COVID curtailing Vic human rights: report

A wheelchair-bound woman at a drive-through COVID test site was told she could not go to the toilet.
A wheelchair-bound woman at a drive-through COVID test site was told she could not go to the toilet.

Two women were humiliated and discriminated against for needing the toilet, according to a new Victorian report highlighting the COVID-19 pandemic's impacts on human rights.

In the report tabled in state parliament on Wednesday, Victorian Ombudsman Deborah Glass detailed dozens of case studies of recent human rights breaches.

She revealed a wheelchair-bound woman at a drive-through COVID-19 testing site was told she could not go to the toilet and keep her spot in the queue.

After waiting four hours in line on a hot day in January, Tereza asked if she could leave and later re-join as there were no wheelchair-accessible toilets on site.

But staff said she would have to go to the back of the line if she left.

Tereza left and did not return for her coronavirus test, with a bystander contacting the ombudsman's office to complain.

"It was blatant discrimination ... they made no consideration of her needs," they said.

In response to her case, the report said all testing sites were reminded of their obligations to make "reasonable adjustments" for people with disabilities.

"The department said staff at the site should either have hired a disability accessible toilet, offered to test Tereza ahead of others or helped her get to an accessible toilet without losing her spot in the queue," it said.

In early 2021, a NSW resident was also forced to relieve herself on a moving bus en route to hotel quarantine in Melbourne.

Tamika and her child were detained for five hours at Melbourne airport as they waited to be assigned a quarantine hotel.

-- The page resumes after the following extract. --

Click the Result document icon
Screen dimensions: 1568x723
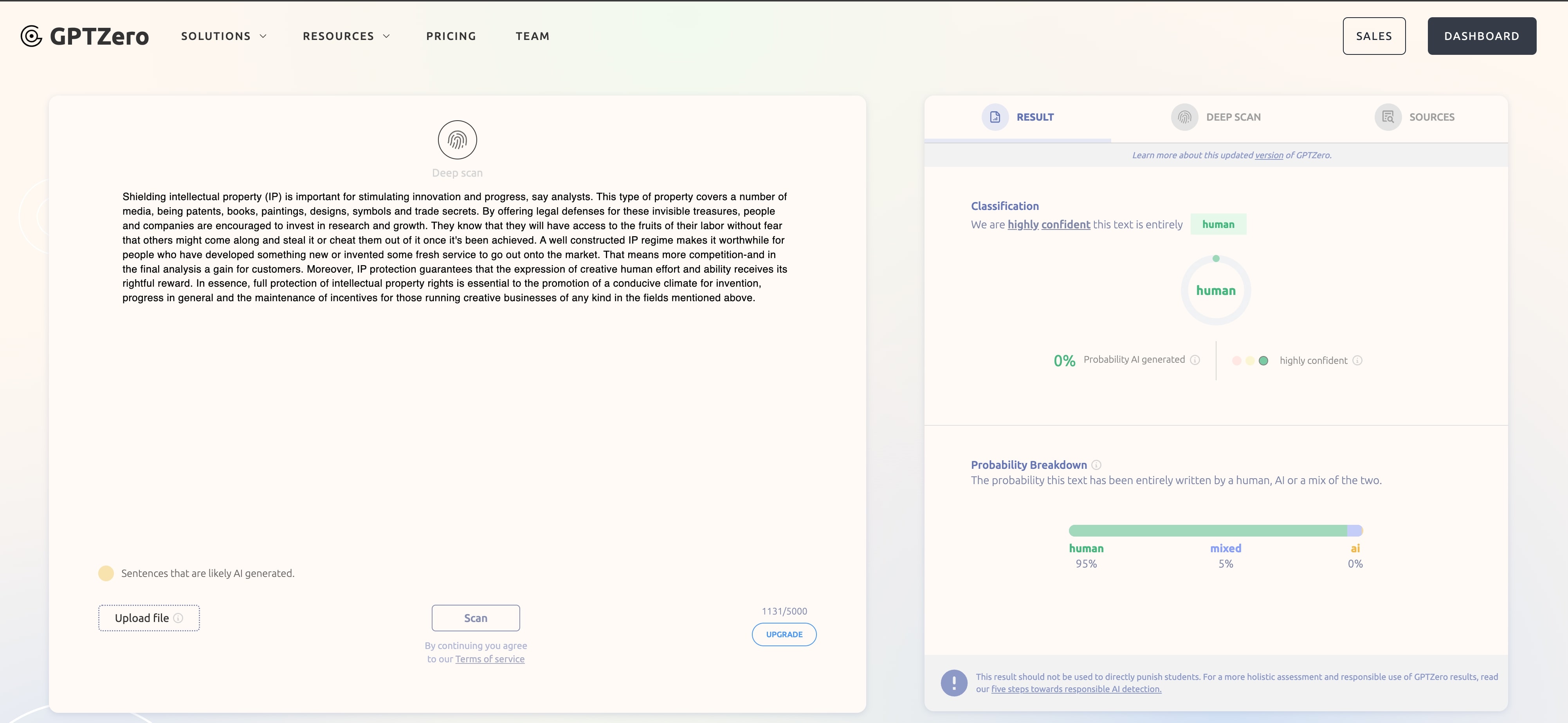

When she needed to use the toilet on the way to the bus, Tamika was told to wait until she arrived at the hotel but could not hold on.

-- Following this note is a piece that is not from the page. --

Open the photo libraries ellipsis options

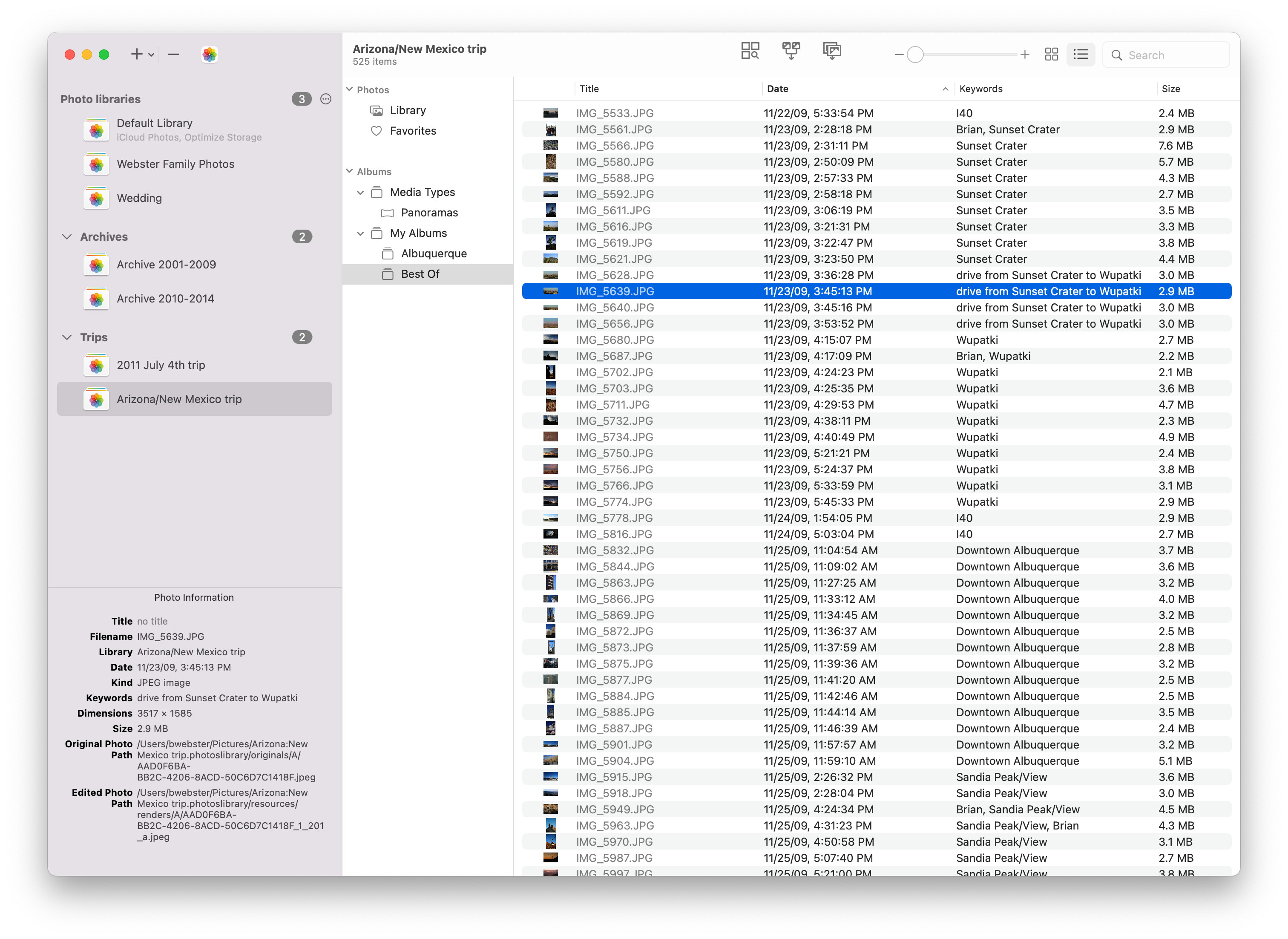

"She found an empty water bottle and had to relieve herself in it while the bus was moving," the report said.

Complaining to the ombudsman after leaving hotel quarantine, she said: "I have never been so humiliated."

The then-Department of Health and Human Services and COVID-19 Quarantine Victoria both contacted Tamika about the treatment, and the ombudsman recommended travellers be able to use an airport bathroom before being transported.

Ms Glass said the cases illustrated the pandemic had limited freedoms in a way that would have been "unimaginable" not long ago.

"Human rights are not absolute. This has been starkly borne out by the COVID-19 pandemic," she wrote.

"But even during a global pandemic, human rights cannot be ignored.

"Had dignity been considered when a woman needed the toilet while awaiting transit to hotel quarantine, she would not have had to urinate in a plastic water bottle on a moving bus."